Currently, the main methods of finding memory corruption are fuzzing and static analysis.
However, both of these have major weaknesses that prevent finding many of the bugs present in modern software.
The goal of my research is to improve upon the available techniques to make them more capable of finding bugs in real-world programs.
To this end, the first work of my PhD identifies a key weakness in fuzzers---that they are impeded by difficult checks, such as string comparisons or magic numbers.
With this in mind, we designed a new tool that combines fuzzing with symbolic execution, such that it can now solve for difficult checks and be able to continue fuzzing beyond them.
Of course, finding bugs is only one part of the problem.
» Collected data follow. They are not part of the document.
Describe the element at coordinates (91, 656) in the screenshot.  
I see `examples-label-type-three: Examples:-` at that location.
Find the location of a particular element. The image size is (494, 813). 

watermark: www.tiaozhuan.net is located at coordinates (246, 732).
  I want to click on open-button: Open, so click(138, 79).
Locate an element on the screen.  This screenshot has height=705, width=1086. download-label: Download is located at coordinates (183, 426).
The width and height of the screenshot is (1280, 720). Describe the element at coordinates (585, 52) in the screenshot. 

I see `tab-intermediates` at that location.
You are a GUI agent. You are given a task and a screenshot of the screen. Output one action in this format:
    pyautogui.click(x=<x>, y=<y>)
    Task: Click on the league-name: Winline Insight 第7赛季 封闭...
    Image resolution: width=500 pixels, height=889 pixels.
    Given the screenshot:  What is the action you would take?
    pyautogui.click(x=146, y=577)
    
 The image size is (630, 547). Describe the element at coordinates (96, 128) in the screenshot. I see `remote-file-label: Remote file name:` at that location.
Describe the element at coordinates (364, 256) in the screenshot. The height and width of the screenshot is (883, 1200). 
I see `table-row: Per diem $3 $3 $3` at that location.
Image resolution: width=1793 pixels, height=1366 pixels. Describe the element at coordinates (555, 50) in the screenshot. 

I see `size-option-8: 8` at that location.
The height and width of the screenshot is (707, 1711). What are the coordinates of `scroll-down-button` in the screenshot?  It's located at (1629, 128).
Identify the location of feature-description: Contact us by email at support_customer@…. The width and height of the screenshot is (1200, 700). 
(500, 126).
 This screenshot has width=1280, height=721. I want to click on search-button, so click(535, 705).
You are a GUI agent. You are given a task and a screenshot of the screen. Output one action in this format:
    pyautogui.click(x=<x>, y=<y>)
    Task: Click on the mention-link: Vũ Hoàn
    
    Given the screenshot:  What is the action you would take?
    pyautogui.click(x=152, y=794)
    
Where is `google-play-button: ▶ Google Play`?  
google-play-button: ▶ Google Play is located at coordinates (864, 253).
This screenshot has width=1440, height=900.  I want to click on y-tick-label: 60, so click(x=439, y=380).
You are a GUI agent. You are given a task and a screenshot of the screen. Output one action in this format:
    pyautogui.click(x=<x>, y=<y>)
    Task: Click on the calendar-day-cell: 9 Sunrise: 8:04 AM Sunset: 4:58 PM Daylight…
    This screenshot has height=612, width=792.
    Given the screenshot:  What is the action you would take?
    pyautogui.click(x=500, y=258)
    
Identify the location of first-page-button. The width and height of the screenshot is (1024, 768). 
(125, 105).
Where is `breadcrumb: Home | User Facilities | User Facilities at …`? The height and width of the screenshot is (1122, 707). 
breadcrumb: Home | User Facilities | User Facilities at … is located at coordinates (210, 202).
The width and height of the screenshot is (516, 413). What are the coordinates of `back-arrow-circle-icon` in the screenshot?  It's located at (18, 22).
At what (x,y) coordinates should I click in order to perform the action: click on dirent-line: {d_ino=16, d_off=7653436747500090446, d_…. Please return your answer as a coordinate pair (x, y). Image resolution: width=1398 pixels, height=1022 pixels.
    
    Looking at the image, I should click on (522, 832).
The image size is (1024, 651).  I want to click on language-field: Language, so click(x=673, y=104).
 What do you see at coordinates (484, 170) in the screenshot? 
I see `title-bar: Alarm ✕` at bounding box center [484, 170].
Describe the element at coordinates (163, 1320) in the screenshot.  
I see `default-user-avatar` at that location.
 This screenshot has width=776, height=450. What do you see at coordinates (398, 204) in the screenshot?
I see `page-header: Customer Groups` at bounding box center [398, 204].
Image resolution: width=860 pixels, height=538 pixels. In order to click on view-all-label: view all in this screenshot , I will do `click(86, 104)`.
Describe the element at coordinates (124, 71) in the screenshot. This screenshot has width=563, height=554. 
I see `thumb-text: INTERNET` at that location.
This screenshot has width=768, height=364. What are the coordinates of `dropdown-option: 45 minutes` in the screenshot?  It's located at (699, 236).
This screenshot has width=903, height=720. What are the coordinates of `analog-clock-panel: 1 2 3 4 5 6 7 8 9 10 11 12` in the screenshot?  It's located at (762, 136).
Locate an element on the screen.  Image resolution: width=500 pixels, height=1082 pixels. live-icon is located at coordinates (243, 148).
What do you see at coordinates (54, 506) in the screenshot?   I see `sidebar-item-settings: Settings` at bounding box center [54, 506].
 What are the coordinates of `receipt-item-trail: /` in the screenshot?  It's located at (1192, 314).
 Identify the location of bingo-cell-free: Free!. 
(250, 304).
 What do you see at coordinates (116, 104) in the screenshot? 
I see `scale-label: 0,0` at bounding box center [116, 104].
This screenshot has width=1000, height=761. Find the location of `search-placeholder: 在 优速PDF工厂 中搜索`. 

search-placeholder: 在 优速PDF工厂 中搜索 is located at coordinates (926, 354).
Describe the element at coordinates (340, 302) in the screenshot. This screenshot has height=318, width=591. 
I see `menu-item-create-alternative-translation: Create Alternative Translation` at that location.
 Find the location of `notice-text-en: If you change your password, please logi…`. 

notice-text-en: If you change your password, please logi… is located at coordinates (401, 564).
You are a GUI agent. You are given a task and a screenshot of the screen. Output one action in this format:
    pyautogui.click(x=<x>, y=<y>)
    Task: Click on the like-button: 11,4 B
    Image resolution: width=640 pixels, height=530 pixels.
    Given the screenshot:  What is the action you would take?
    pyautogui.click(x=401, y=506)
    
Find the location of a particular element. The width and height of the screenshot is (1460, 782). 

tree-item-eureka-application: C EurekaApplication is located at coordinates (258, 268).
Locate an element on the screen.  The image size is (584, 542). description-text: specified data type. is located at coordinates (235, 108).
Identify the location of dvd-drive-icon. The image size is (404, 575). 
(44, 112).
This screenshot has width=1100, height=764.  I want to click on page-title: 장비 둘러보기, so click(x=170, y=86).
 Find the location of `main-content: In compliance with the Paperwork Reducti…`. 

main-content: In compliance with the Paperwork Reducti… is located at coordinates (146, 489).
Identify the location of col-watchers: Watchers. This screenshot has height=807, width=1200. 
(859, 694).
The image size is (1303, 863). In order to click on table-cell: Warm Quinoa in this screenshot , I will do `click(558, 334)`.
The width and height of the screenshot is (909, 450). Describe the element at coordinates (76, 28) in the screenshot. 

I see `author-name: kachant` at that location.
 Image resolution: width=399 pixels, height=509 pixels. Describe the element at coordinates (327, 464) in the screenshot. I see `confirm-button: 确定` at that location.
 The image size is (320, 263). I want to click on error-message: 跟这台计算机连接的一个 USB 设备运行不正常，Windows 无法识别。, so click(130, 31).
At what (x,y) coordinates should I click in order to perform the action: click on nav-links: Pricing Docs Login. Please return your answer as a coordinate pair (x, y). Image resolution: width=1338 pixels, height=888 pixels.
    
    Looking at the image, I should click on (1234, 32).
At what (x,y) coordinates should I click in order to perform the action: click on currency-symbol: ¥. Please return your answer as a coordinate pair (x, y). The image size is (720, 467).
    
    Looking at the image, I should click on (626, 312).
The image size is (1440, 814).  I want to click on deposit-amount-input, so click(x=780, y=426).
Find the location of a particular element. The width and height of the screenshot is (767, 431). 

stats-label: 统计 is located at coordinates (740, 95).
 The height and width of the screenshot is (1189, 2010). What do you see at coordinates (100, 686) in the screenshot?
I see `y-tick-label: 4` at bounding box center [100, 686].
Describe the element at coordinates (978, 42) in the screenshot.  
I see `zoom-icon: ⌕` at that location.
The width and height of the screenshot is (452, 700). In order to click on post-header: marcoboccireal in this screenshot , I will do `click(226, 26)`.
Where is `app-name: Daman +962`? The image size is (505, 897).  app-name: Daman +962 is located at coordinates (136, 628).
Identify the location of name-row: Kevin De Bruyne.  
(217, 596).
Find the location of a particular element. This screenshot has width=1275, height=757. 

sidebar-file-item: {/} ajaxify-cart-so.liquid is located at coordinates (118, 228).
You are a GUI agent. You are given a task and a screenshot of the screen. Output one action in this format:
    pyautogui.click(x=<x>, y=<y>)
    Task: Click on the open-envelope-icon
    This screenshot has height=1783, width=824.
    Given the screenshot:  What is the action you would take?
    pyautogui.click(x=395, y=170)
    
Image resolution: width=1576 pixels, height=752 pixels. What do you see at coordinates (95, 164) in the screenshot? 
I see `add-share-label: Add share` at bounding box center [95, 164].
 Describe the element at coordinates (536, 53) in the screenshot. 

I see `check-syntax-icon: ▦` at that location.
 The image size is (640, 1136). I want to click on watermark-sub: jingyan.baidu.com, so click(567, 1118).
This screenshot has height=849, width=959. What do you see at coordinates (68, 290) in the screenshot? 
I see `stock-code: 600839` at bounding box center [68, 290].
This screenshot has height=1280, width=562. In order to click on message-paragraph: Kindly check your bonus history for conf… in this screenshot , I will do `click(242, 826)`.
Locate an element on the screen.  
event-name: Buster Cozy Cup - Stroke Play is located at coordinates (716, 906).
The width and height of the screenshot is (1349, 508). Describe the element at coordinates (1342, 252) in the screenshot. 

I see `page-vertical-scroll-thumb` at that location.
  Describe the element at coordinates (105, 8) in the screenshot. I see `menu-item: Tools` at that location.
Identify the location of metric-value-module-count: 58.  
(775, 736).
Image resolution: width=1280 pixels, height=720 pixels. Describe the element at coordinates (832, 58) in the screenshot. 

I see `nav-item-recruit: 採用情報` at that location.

In my next work, I worked on a novel application of symbolic execution to hot-patch vulnerable devices.
Many IoT devices are not created with any built-in mechanism to update, and could be an easy target for attackers should a vulnerability be discovered.
My research allows such devices to be automatically patched in event that a code execution vulnerability is found, without any support needed from the device itself.
In the final two projects of my PhD, I identify fundamental properties of fuzzers and use these to create new paradigms of fuzzing, which can find more vulnerabilities.One work formalizes how fuzzers find new inputs to mutate.
Then, using this formalization, I design new strategies for fuzzing, which show improved capabilities for finding bugs.
The last work I present here is a new technique for fuzzing JavaScript engines, called \emph{Token-Level Fuzzing}.
Instead of mutating individual bytes, Token-Level Fuzzing mutates entire tokens, replacing them with another valid token.
Using this technique, we are able to find bugs which no other published fuzzer has found.
I hope the techniques presented here can bring automated bug finding a step forward and be further built upon, as we try to eliminate memory corruption vulnerabilities.
In this thesis, I show that we can leverage the structure of binary programs and the essential properties of the data which they process to improve the effectiveness of vulnerability discovery based on fuzzing.